Oops! Something went wrong while submitting the form.
August 4, 2020
ETL process overview: design, challenges and automation
Learn all about the ETL process. From extracting, transforming and loading basics to architecture and automation.
The Extract-Transform-Load process (ETL for short) is a set of procedures in the data pipeline. It collects raw data from its sources (extracts), cleans and aggregates data (transforms) and saves the data to a database or data warehouse (loads), where it is ready to be analyzed. The following diagram represents the data flow through the different ETL stages:
The ETL process is engineered in such a way that your data pipelines and analytics provide business value to your company. A well-engineered ETL pipeline has several benefits:
Information clarity. During ETL transformations, data is cleaned and joined across sources before it is saved in the database, where you can then analyze it. These operations allow you to work with clear information and disambiguate unclear, raw data.
Information completeness. A well-designed ETL pipeline includes all of the business sources which are relevant to your operations in a single place (the destination data warehouse/database). All of the information is complete, so there are no missing puzzle pieces.

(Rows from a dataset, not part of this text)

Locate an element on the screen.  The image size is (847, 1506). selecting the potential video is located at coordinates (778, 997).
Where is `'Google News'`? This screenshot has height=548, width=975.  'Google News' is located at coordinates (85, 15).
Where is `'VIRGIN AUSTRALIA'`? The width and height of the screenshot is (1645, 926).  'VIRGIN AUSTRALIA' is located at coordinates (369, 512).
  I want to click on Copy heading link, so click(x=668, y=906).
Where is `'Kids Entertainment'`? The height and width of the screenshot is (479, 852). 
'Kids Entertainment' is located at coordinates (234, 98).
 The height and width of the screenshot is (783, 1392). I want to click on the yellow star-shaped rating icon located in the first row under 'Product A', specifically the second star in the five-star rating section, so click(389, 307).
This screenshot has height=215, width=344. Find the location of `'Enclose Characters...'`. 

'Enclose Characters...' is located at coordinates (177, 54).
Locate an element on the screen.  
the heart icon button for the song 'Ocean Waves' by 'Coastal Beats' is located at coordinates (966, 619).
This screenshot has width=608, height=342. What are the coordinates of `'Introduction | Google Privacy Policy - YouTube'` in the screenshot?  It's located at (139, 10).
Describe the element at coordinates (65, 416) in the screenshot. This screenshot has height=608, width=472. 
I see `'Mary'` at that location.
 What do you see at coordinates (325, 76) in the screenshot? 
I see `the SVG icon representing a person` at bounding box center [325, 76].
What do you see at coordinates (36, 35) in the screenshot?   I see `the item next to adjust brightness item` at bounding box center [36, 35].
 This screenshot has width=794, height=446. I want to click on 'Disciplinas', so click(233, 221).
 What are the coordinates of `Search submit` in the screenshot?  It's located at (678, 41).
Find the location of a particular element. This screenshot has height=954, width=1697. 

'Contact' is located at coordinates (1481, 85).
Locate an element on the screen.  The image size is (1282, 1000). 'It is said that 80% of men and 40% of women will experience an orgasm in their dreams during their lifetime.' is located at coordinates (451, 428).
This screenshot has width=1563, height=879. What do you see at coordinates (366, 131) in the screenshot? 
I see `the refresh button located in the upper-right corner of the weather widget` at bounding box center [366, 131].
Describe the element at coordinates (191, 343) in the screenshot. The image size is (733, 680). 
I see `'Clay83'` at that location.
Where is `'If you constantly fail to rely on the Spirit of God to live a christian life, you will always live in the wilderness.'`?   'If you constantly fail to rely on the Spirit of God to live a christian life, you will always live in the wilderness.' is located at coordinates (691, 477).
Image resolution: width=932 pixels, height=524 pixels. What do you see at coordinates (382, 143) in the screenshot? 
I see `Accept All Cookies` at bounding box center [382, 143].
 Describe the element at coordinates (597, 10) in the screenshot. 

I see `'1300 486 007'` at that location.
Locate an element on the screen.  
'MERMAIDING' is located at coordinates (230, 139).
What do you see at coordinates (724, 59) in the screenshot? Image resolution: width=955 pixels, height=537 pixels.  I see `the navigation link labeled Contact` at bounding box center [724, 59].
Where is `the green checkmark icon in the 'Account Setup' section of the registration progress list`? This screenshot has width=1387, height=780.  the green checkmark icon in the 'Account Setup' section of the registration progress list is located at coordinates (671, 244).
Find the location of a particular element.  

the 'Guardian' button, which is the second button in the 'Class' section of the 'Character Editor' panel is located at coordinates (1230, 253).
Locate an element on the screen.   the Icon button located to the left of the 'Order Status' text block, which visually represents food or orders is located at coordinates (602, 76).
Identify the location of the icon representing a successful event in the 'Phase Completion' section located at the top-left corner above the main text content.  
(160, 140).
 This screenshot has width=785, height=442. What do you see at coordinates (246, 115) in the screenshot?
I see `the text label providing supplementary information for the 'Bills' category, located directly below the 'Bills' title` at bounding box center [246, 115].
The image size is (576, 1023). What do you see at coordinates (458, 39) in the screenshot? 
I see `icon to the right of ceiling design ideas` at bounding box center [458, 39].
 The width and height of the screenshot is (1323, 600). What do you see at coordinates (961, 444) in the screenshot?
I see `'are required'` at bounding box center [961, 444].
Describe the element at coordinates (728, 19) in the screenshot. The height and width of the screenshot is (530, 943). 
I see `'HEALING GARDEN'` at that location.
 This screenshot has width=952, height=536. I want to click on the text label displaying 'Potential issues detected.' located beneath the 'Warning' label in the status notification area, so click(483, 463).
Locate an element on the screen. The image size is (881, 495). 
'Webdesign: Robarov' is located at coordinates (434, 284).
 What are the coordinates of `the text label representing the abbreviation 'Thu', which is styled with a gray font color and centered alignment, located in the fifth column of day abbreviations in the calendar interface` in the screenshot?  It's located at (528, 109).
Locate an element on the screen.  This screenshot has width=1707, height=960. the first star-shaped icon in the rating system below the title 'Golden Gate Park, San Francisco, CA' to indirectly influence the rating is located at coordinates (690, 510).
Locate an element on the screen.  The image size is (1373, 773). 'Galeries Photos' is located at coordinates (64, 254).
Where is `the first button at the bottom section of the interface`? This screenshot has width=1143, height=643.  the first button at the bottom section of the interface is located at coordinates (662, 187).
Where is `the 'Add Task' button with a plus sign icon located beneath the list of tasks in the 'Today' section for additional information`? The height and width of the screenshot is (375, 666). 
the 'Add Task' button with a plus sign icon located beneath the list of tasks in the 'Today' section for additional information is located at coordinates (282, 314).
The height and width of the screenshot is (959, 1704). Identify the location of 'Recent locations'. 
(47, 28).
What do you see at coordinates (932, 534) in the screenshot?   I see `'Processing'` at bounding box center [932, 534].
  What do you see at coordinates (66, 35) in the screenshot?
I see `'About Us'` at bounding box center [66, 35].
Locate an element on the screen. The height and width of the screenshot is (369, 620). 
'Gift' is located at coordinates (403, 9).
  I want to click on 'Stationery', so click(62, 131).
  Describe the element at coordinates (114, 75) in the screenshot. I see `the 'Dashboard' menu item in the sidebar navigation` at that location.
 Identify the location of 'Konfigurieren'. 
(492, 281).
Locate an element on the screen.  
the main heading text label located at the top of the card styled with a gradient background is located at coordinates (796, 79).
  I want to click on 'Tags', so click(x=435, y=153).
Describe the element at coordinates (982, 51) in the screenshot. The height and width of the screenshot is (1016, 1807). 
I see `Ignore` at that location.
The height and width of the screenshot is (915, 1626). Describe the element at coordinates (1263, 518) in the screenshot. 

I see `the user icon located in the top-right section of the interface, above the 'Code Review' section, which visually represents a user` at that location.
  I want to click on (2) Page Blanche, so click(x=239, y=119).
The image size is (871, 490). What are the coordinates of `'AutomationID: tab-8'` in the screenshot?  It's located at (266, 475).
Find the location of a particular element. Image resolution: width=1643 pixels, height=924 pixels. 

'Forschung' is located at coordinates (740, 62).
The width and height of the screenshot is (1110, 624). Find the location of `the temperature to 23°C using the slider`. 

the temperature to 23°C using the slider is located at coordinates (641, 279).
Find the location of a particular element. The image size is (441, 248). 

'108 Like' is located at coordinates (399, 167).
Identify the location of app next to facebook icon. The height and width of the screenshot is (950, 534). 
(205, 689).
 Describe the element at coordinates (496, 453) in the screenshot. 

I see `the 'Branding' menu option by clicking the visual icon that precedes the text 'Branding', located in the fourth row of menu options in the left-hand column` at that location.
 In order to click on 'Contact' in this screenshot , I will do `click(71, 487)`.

Information quality. ETL processes validate data at extraction or correct/discard data at transformation. This ensures that the quality of data is always controlled before it is analyzed, thus increasing trust in the analysis and giving you the confidence to use data for business intelligence and data-driven decision making.
Information velocity. ETL processes can be designed to trigger the entire ETL pipeline whenever new data arises in the sources or when existing data is changed. You can therefore control the ‘freshness’ of the data, as well as the speed at which you make decisions based on signals in the outside world.
Novel business insights. The entire ETL process brings structure to your company’s information. This allows you to spend more time analyzing novel questions and acquiring new insights, rather than trying to perform procedures to get valuable data at each stage.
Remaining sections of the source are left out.